Design, setting and participants: Qualitative study of a model of shared care between optometrists and ophthalmologists for patients with stable age-related macular degeneration, diabetic retinopathy and glaucoma, trialled by the Royal Victorian Eye and Ear Hospital in Melbourne during 2007–2009. Semi-structured interviews were conducted with optometrists, ophthalmologists and patients at completion of the project to obtain their perspectives on this model.

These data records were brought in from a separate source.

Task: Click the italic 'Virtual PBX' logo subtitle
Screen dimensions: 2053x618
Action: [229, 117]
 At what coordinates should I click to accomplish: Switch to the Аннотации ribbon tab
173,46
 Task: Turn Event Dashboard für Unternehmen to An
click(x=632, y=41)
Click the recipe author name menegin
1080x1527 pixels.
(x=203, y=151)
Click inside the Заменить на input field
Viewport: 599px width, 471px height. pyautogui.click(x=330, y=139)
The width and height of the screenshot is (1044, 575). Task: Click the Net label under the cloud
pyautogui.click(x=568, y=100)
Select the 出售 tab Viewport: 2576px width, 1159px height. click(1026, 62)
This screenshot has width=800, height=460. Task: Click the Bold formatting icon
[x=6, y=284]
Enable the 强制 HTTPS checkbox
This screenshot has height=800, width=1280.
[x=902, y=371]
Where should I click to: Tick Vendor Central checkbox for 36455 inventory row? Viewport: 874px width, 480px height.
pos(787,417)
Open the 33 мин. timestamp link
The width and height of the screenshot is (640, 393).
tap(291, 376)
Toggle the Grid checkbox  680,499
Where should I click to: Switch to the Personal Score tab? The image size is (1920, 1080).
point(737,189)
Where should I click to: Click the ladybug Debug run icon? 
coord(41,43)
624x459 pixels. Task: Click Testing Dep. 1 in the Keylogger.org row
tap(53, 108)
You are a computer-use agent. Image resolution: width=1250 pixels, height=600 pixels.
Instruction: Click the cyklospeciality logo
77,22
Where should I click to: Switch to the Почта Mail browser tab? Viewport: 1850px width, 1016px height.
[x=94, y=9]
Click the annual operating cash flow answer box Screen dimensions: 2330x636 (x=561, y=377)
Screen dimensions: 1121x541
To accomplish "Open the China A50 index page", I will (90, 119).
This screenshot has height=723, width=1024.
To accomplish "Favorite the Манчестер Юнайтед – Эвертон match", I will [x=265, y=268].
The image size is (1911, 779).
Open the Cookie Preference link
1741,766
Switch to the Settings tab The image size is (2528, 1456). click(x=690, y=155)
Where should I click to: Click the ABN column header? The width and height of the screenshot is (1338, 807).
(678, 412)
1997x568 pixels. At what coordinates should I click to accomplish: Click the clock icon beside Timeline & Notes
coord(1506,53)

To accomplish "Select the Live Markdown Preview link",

Results: Seventeen optometrists submitted expressions of interest to participate, and 12 completed web-based training modules and clinical observerships and adhered to specified examination and reporting protocols. All five participating ophthalmologists and 11 of the optometrists were interviewed. Ninety-eight patients participated and 37 were interviewed. Optometrists not only met ophthalmologists’ expectations but exceeded them, appropriately detecting and referring patients with additional, previously undetected conditions. Patients reported savings in travel time and were satisfied with the quality of care they received. Optometrists, ophthalmologists and patients indicated a general acceptance of shared care arrangements, although there were some issues relating to interprofessional trust.

Conclusions: Shared care between local optometrists and hospital-based ophthalmologists can help to reduce patient waiting time for review and offers an opportunity for these two groups of eye care professionals to collaborate in providing localised care for the benefit of patients. However, trust and relationship building need to be further developed.